Quick take:
- Liu Jiaming will manage Animoca’s portfolio of merger and acquisition companies.
- Animoca has been expanding its team despite the bear market.
- The company plans to double down on its expansion plans.
Liu Jiaming, the former head of insurance at Tencent’s WeSure platform, has resigned from his role at the company on Jul 15 “due to personal reasons” after six years at the company, according to Chinese microblogging site, Weibo.
WeSure is an insurance agency owned by Tencent, where Liu Jiaming served as executive director and was responsible for establishing its online insurance business.
Following his resignation, Liu Jiaming will be joining Hong Kong-based blockchain gaming and venture capital firm, Animoca Brands, as Chief Business Officer. In his new role, Jiaming will be tasked with managing Animoca’s portfolio of over 340 merger and acquisition companies in the Web3 space.
Prior to Tencent, Liu Jiaming was an investment banking analyst at Citibank and was a partner at McKinsey.

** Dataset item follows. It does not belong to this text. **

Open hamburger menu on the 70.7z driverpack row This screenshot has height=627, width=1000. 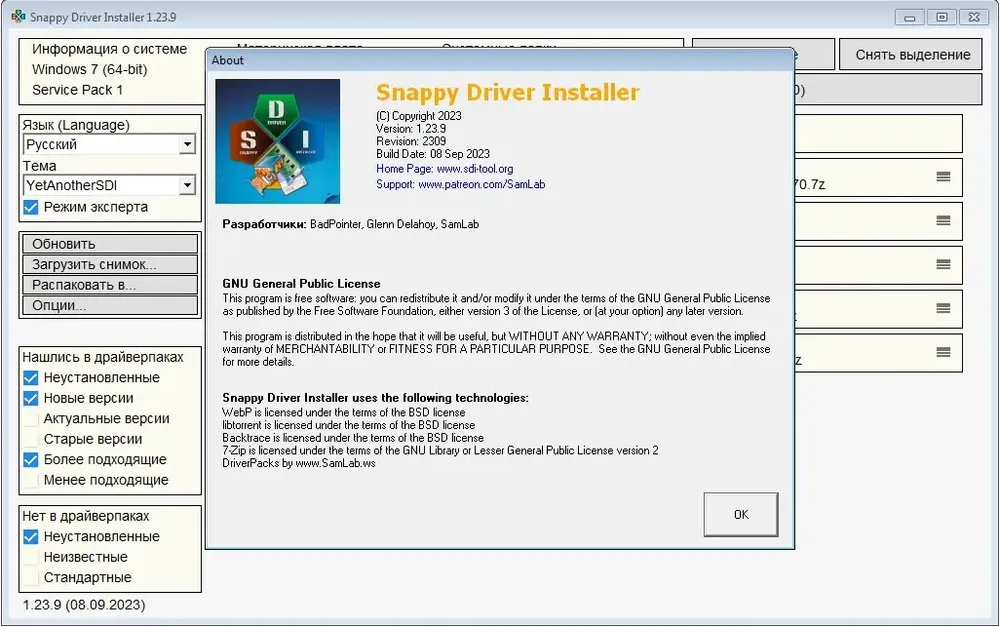[x=943, y=177]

In April, Animoca acquired French gaming developer, Eden Games. The company revealed in June that it has $1.5 billion in assets under management.
Animoca has been expanding its team since last year’s bull run rapidly accelerated the Web3 market and has no plans to stop despite the current bear market. The company recently raised $75.32 million at a pre-money valuation of $5.9 billion.
The company will use the new capital to fund more strategic acquisitions, investments, and product development, and secure licenses for popular intellectual properties, and hiring more people.
Tencent has been expanding its metaverse presence in recent months, with patent filings to offer virtual concerts followed by the launch of a new extended reality unit and an avatar PFP project to be used in a virtual music hub as part of its metaverse push.
While Tencent has been experimenting with the NFT space, it shut down its NFT business last week and replaced the “Digital Collections” section of its news app with “Digital Orders” to prevent users from trading NFTs on the secondary market.
This move was due to the “Digital Collectible Industry Self-Discipline Development Initiative” – an unofficial body dedicated to preventing secondary trading of NFTs and speculation – led by led by Chinese tech giants, Baidu and JD.com, Tencent, and Ant Group.